> [Excerpted records]
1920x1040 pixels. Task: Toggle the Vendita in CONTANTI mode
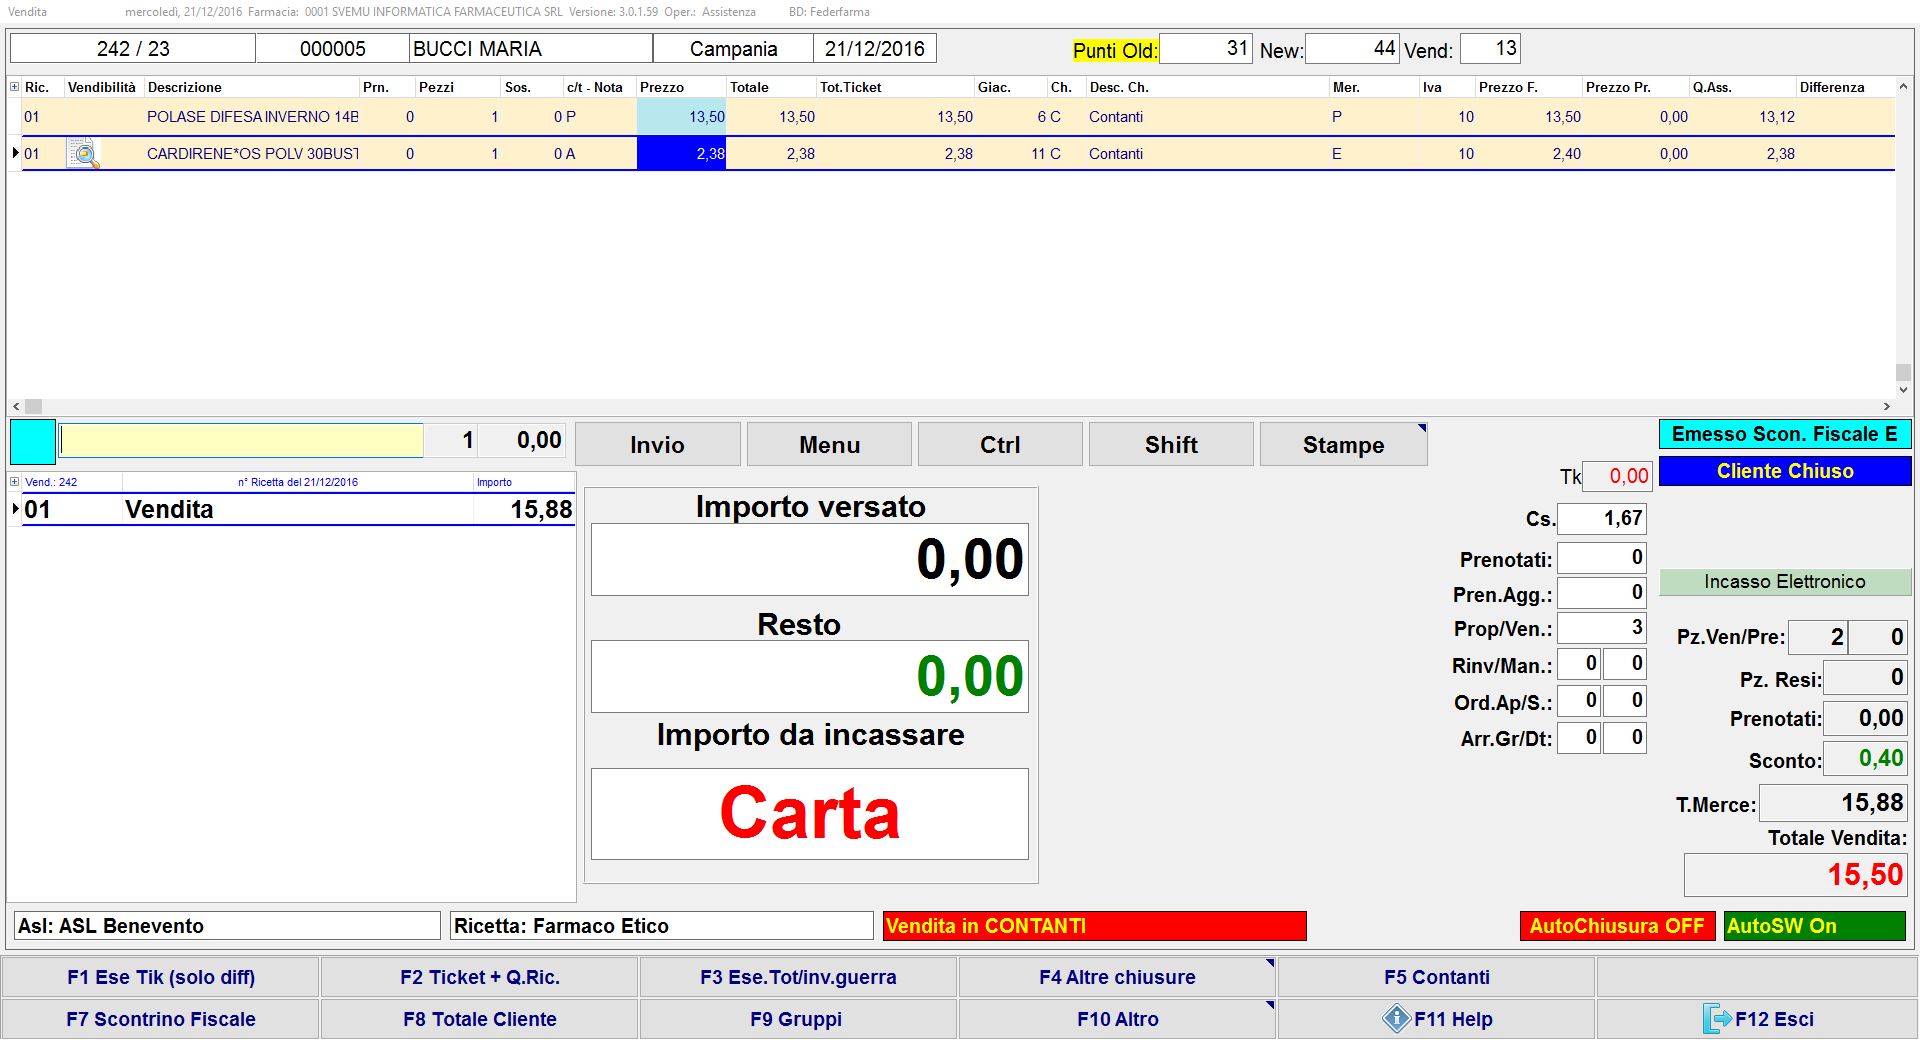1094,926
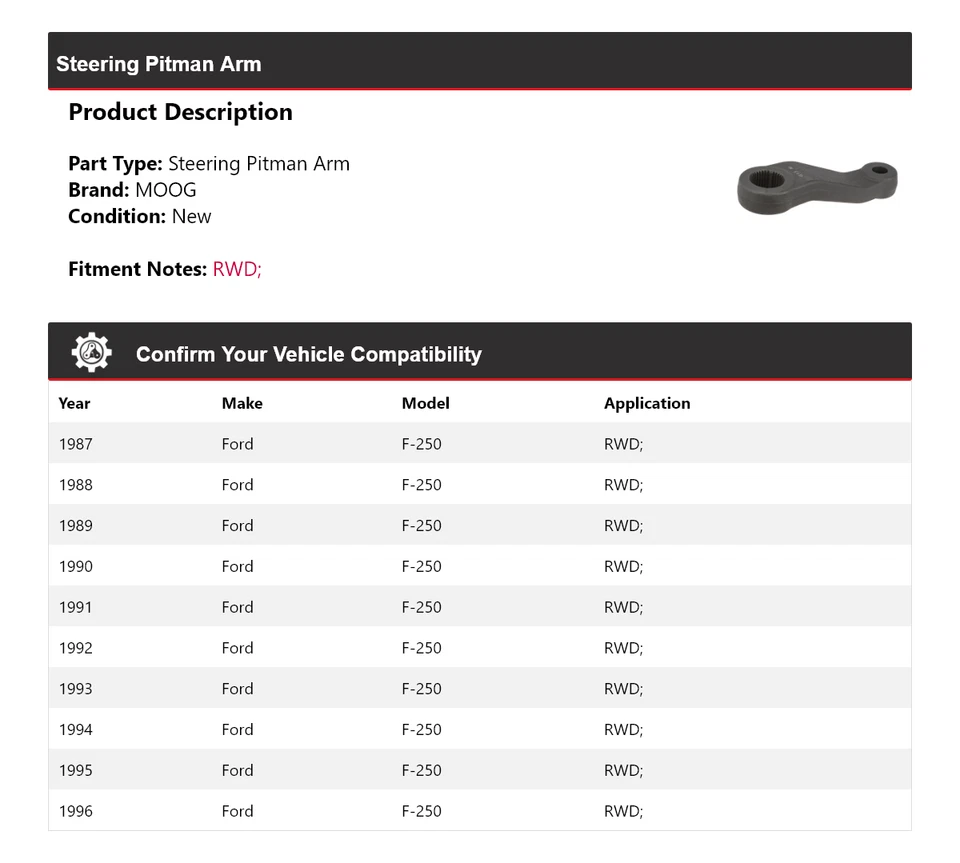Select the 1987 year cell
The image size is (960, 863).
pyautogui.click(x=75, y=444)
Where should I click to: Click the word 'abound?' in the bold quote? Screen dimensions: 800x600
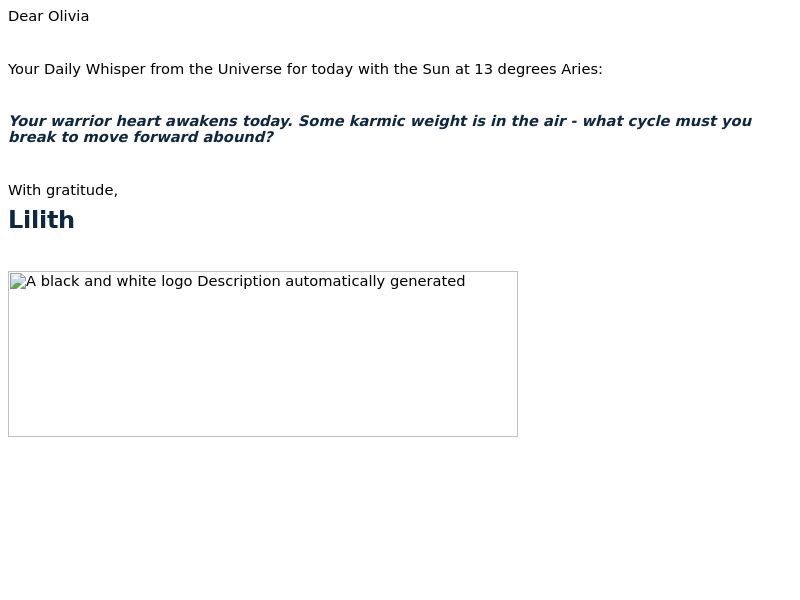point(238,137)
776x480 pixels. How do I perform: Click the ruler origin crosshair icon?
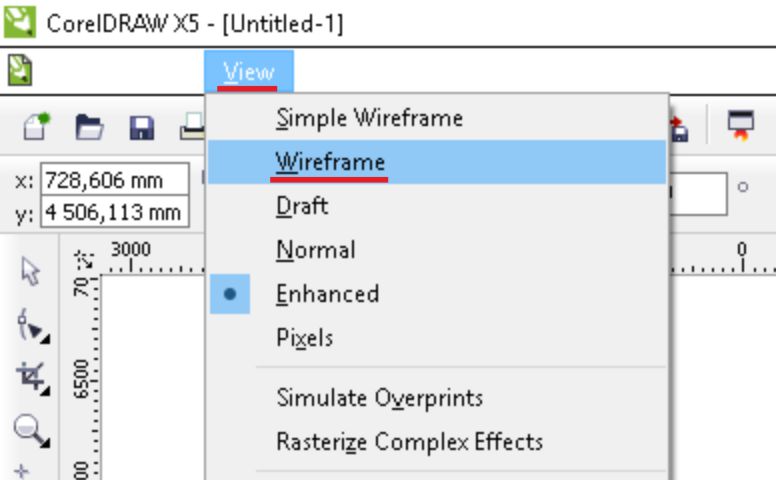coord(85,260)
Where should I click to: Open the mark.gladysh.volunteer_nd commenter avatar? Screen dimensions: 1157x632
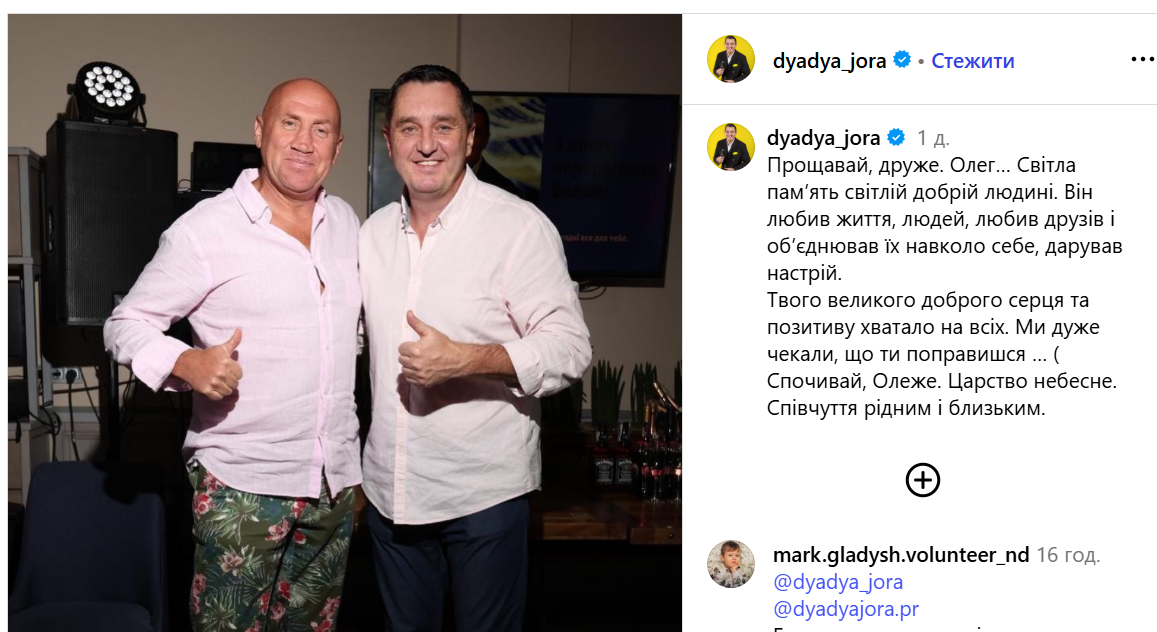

> [Try it] Give back the whole listing exactly; no pictures.

> [Task output]
1920x1040 pixels. Task: Toggle the Vendita in CONTANTI mode
1094,926
Select the 1987 year cell
The image size is (960, 863).
pyautogui.click(x=75, y=444)
Where should I click to: Click the word 'abound?' in the bold quote? Screen dimensions: 800x600
point(238,137)
776x480 pixels. How do I perform: Click the ruler origin crosshair icon?
coord(85,260)
Where should I click to: Open the mark.gladysh.volunteer_nd commenter avatar? Screen dimensions: 1157x632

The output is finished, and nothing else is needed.